§ Work to be completed:
Up to and including the line with "You are a computer-use", return every line from the start of the entries below exactly.
☆ ☆ ☆ ☆ ☆
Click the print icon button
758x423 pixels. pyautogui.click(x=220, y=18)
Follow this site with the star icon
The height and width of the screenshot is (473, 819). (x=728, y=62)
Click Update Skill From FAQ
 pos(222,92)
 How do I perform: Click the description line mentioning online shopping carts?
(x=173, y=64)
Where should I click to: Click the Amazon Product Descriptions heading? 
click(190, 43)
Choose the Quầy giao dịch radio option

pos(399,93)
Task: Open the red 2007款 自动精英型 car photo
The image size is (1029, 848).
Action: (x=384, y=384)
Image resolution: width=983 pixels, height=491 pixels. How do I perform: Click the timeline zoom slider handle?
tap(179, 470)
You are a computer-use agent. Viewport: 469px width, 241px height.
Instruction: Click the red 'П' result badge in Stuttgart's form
☆ ☆ ☆ ☆ ☆
§ Answer box:
Click the print icon button
758x423 pixels. pyautogui.click(x=220, y=18)
Follow this site with the star icon
The height and width of the screenshot is (473, 819). (x=728, y=62)
Click Update Skill From FAQ
 pos(222,92)
 How do I perform: Click the description line mentioning online shopping carts?
(x=173, y=64)
Where should I click to: Click the Amazon Product Descriptions heading? 
click(190, 43)
Choose the Quầy giao dịch radio option

pos(399,93)
Task: Open the red 2007款 自动精英型 car photo
The image size is (1029, 848).
Action: (x=384, y=384)
Image resolution: width=983 pixels, height=491 pixels. How do I perform: Click the timeline zoom slider handle?
tap(179, 470)
You are a computer-use agent. Viewport: 469px width, 241px height.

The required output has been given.